### TASK TO COMPLETE
Set down the complete data exactly as it appears below.

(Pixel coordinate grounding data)
▼▼▼

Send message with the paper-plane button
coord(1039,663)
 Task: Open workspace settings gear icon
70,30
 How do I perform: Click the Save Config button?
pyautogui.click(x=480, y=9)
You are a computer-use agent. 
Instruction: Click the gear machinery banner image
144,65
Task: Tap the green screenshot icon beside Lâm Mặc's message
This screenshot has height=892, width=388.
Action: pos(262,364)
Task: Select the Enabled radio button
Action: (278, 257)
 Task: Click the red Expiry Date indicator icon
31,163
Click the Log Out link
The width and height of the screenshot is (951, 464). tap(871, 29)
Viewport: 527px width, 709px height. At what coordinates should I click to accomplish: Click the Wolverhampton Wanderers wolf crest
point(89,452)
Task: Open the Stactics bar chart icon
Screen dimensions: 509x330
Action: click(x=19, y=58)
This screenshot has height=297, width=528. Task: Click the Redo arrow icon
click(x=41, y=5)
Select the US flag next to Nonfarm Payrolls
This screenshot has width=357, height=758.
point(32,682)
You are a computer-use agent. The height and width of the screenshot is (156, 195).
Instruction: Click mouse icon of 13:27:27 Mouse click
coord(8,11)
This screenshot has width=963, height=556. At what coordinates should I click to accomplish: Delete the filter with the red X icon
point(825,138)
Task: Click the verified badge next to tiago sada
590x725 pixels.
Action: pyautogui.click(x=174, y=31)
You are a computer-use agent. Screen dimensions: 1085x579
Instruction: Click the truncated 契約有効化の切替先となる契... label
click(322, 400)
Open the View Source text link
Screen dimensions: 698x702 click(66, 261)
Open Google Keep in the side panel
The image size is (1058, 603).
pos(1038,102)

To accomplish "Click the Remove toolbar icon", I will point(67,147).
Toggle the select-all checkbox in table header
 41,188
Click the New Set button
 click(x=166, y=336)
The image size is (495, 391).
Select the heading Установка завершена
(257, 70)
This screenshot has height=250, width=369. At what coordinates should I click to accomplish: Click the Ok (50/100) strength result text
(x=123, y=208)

▲▲▲

### OUTPUT OF THE EXERCISE
Send message with the paper-plane button
coord(1039,663)
 Task: Open workspace settings gear icon
70,30
 How do I perform: Click the Save Config button?
pyautogui.click(x=480, y=9)
You are a computer-use agent. 
Instruction: Click the gear machinery banner image
144,65
Task: Tap the green screenshot icon beside Lâm Mặc's message
This screenshot has height=892, width=388.
Action: pos(262,364)
Task: Select the Enabled radio button
Action: (278, 257)
 Task: Click the red Expiry Date indicator icon
31,163
Click the Log Out link
The width and height of the screenshot is (951, 464). tap(871, 29)
Viewport: 527px width, 709px height. At what coordinates should I click to accomplish: Click the Wolverhampton Wanderers wolf crest
point(89,452)
Task: Open the Stactics bar chart icon
Screen dimensions: 509x330
Action: click(x=19, y=58)
This screenshot has height=297, width=528. Task: Click the Redo arrow icon
click(x=41, y=5)
Select the US flag next to Nonfarm Payrolls
This screenshot has width=357, height=758.
point(32,682)
You are a computer-use agent. The height and width of the screenshot is (156, 195).
Instruction: Click mouse icon of 13:27:27 Mouse click
coord(8,11)
This screenshot has width=963, height=556. At what coordinates should I click to accomplish: Delete the filter with the red X icon
point(825,138)
Task: Click the verified badge next to tiago sada
590x725 pixels.
Action: pyautogui.click(x=174, y=31)
You are a computer-use agent. Screen dimensions: 1085x579
Instruction: Click the truncated 契約有効化の切替先となる契... label
click(322, 400)
Open the View Source text link
Screen dimensions: 698x702 click(66, 261)
Open Google Keep in the side panel
The image size is (1058, 603).
pos(1038,102)

To accomplish "Click the Remove toolbar icon", I will point(67,147).
Toggle the select-all checkbox in table header
 41,188
Click the New Set button
 click(x=166, y=336)
The image size is (495, 391).
Select the heading Установка завершена
(257, 70)
This screenshot has height=250, width=369. At what coordinates should I click to accomplish: Click the Ok (50/100) strength result text
(x=123, y=208)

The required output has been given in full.